* EXERCISE DESCRIPTION
Find each line below where the word "table" occurs, and copy it.

++++ INPUT ++++

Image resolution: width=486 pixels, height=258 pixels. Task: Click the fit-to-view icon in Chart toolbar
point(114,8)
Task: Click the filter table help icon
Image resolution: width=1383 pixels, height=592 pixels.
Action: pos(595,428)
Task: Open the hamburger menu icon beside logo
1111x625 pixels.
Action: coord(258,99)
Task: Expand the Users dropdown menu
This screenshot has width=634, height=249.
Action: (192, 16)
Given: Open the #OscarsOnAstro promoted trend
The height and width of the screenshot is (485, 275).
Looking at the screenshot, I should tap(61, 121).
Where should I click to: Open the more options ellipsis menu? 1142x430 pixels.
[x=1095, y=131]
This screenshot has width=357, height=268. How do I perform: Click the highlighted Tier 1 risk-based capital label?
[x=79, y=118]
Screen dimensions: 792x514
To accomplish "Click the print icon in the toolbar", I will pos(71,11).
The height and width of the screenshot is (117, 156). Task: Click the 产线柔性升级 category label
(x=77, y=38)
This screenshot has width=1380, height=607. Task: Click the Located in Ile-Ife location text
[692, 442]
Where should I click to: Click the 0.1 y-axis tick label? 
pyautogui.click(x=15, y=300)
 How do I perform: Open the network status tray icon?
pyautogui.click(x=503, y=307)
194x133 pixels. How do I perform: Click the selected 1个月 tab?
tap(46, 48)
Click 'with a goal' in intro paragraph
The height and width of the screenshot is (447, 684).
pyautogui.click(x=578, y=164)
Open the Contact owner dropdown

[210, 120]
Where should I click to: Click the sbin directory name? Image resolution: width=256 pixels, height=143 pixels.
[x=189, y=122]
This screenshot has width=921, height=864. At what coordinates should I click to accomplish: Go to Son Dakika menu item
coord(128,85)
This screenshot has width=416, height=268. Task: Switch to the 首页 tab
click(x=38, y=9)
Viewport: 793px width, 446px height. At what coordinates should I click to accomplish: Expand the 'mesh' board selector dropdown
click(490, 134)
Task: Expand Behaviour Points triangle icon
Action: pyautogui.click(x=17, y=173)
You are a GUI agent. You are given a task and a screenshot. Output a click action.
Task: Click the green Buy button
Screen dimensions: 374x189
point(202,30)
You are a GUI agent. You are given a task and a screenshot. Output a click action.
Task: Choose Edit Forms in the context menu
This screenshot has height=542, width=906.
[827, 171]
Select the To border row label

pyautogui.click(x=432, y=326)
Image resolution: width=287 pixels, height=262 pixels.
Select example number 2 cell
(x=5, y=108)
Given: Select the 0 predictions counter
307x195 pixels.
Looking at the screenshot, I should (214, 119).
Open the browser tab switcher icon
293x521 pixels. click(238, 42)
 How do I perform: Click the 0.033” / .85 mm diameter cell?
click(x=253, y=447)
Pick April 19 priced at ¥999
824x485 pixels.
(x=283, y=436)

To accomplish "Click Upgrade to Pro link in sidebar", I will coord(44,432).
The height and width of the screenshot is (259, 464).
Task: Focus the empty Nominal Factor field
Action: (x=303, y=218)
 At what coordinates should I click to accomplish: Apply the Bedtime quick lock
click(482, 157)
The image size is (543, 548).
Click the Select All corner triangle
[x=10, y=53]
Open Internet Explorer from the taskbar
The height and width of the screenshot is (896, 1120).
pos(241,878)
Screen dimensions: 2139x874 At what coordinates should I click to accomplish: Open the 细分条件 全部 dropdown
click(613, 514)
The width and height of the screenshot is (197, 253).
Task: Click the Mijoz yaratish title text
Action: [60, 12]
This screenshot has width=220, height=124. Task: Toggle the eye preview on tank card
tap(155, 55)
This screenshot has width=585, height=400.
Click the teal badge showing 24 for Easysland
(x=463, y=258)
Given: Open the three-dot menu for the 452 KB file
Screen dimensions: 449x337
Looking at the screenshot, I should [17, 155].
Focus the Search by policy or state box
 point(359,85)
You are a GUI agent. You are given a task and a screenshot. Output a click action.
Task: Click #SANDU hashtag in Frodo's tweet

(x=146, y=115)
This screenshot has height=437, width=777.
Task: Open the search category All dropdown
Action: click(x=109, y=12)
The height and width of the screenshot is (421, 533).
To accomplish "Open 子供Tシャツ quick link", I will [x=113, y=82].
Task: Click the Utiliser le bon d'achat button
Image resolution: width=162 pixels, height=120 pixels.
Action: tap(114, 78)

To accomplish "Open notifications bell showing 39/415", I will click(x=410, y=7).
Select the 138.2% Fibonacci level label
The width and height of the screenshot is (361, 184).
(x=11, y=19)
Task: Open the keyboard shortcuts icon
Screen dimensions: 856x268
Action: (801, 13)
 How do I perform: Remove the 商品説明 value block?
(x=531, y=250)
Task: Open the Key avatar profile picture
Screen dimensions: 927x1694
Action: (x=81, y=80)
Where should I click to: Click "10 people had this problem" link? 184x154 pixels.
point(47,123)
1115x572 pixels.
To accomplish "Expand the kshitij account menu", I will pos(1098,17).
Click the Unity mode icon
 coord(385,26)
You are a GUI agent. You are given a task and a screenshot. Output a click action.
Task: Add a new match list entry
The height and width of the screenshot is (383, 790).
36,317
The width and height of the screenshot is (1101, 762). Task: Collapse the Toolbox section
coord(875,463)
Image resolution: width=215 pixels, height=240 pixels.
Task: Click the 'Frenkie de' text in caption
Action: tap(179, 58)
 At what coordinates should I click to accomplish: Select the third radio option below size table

++++

* RESULT
Task: Click the filter table help icon
 At what coordinates should I click to accomplish: Select the third radio option below size table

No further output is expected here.